I first noticed the furnace would come on, heat up to almost the thermostat setting (within 1-2 degrees), then cycle off, but never cycle back on.  What DID keep running is the inducer motor.  Got the 3 blinking light error - pressure switch error.

Additional issue that puzzles me: The inducer motor runs all the time. Even with the thermostat set in the "OFF" position, the inducer motor still runs.
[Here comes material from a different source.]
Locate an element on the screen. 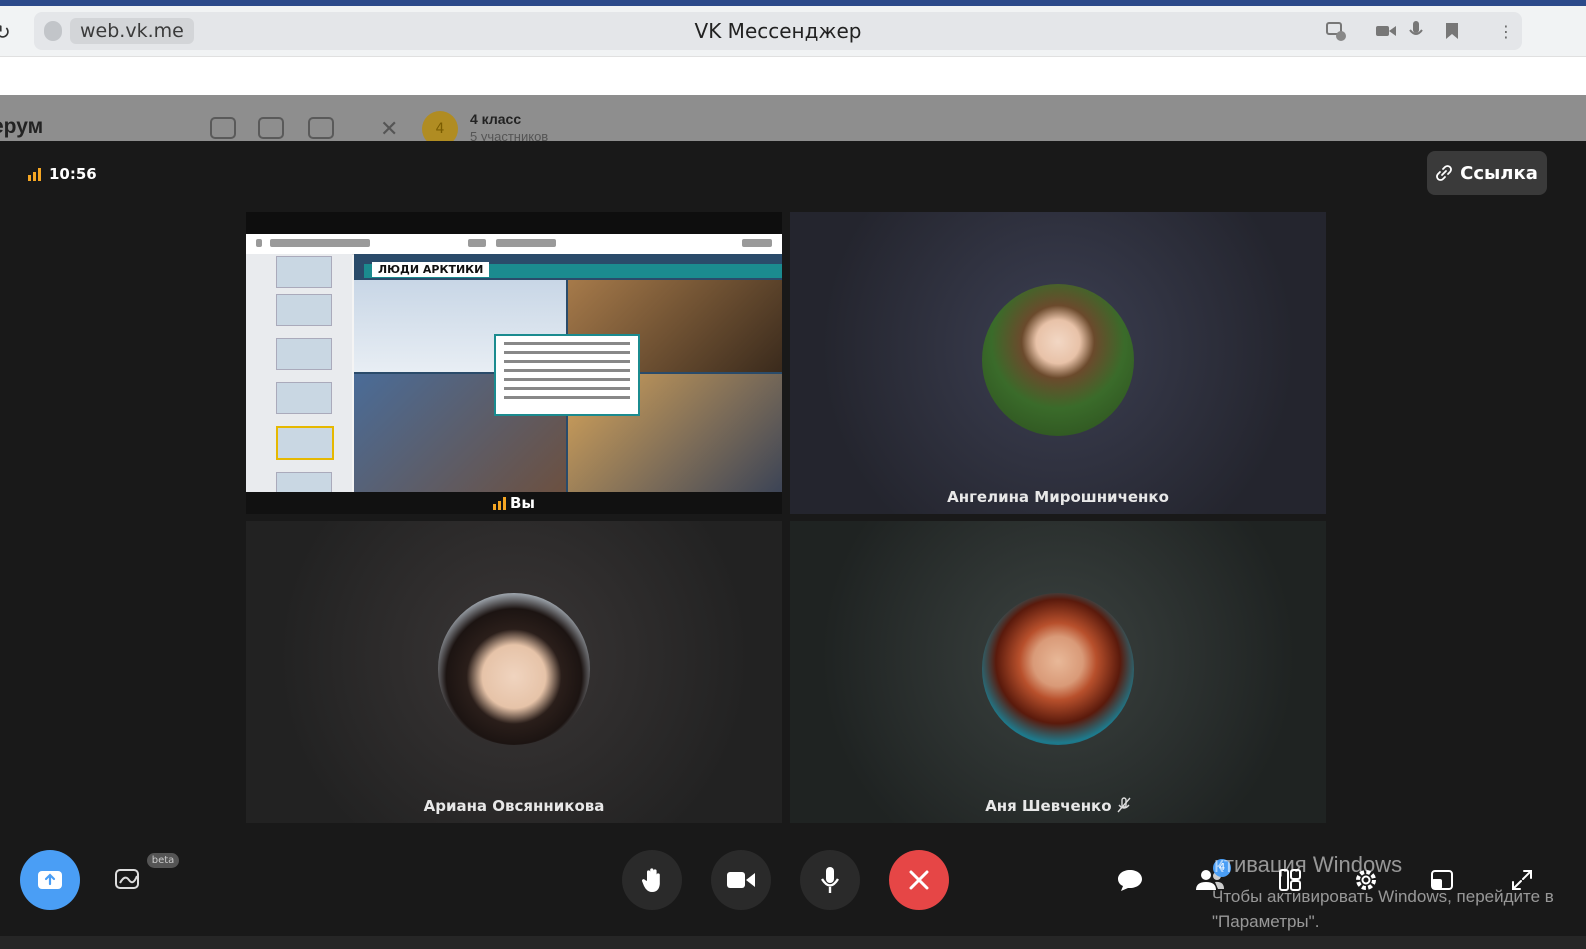  end-call-button is located at coordinates (919, 880).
The only way to get the inducer motor to shut off is to either take the door off the furnace, tripping the safety switch OR simply shut power off to the whole unit.

Now, starting with master power off to the unit, if I turn power on thus starting the inducer, but have the thermostat in the "OFF" position then switch the thermostat to "HEAT" it will not fire.
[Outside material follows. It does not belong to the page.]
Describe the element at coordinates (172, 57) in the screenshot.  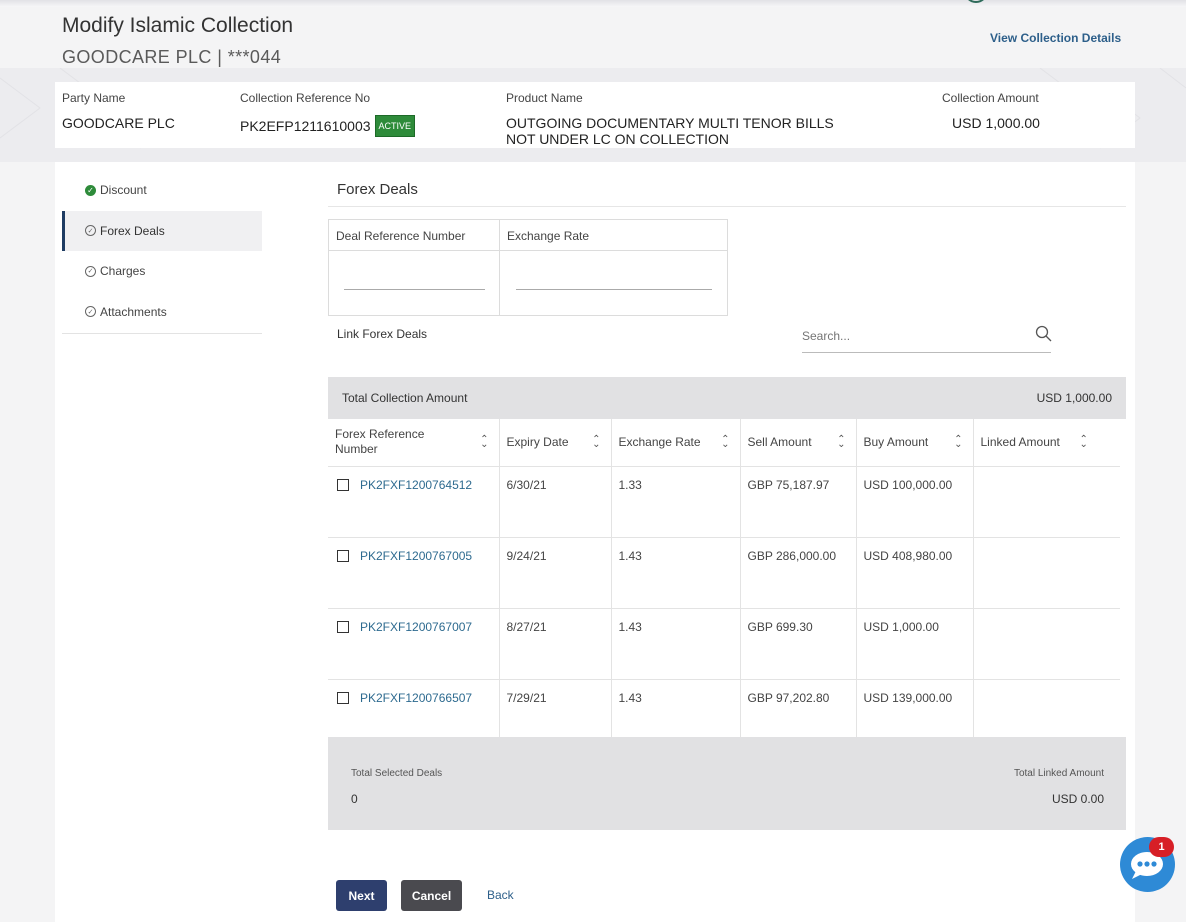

If I leave the thermostat set to "HEAT" (or set it there first) THEN turn power on to the system, it will fire.  If the furnace has been running and I turn the thermostat to "OFF" the system will cut the flame and blow the heat out as normal, but continue to run the inducer.  In fact, this is how I first discovered the issue.

Based on things I've seen on various forums to try I've done the following:

Checked input and exhaust pipes for obstruction - clear
Checked the various condensate drain tubes in the system - clear
Pulled both the input and exhaust pipes from the system and let it run - burner still kicked off upon reaching therm setting and didn't come back on.

Checked the small tubes running from both sides of the pressure switch, one clear tube goes to what I think may be the bottom of the heat exchanger?  The other black tube goes to both the gas valve and the top of the heat exchanger?
I didn't actually pull the clear tube 'cause it's hard to do with the pressure switch still mounted, but it doesn't look obstructed.

I did, however, separately pinch both tubes leading from the pressure switch.  The black tube coming off the front did nothing.  The clear tube off the back of the switch, when pinched and held for a few seconds causes the system to cycle back on - ignitor glows, then burner lights as normal.

I also tried removing the two leads to the pressure switch, then jumping those leads with a piece of copper wire.  Nothing.

One thing that seems to have fixed one person's pressure switch error was a tech dialing back the pressure on their gas valve.  This I didn't do, because I don't know how.  There is what looks like a brass slot for a screwdriver on top of the gas valve, but I don't know which way to turn it and didn't want to start messing with that until I gain an education on what it might do.  Is it unsafe to adjust that a small amount?

There IS good exhaust outside the house, so I know the inducer/exhaust motor is blowing well.

I thought I might just replace the pressure switch if it was inexpensive, just to eliminate a variable.  But it looks to be somewhere between $65-85.  So, I don't want to do that until I know.  Too much money to guess on.

I sure appreciate any insight.


----------



## paul52446m (Jan 16, 2012)

When you turn down the stat, check for 24 volts on the electronic board in the furnace from post C to post W If there is no power then the stat has opened to shut off furnace. 
 After the stat is turned down , the inducer will have a post purge for maybe 30 to 60 second and then turn off. If it does not turn off then you have a problem with your electronic board and it will not turn burner back on. or someone has wired something wrong.
    Paul


----------



## cakins (Jan 17, 2012)

Can you clarify about checking those two terminals on the board?  When the stat is turned "off" do I want to see 24V across those terminals (C, W) or do I want to see nothing?  Regarding the possibility of something being wired wrong, that isn't it as this system has been working fine, even this year until just recently.

I've had the system in place probably just long enough to be out of warranty.  My ignitor failed within the first couple years - something the installing company said they've never seen happen.  I'm not really getting a fuzzy feeling about Trane, that's for sure.:


----------



## paul52446m (Jan 17, 2012)

stat down should be no power between post C and W and inducer should turn off in a min or so. If it doesn't, the problem is in the board.  Paul


----------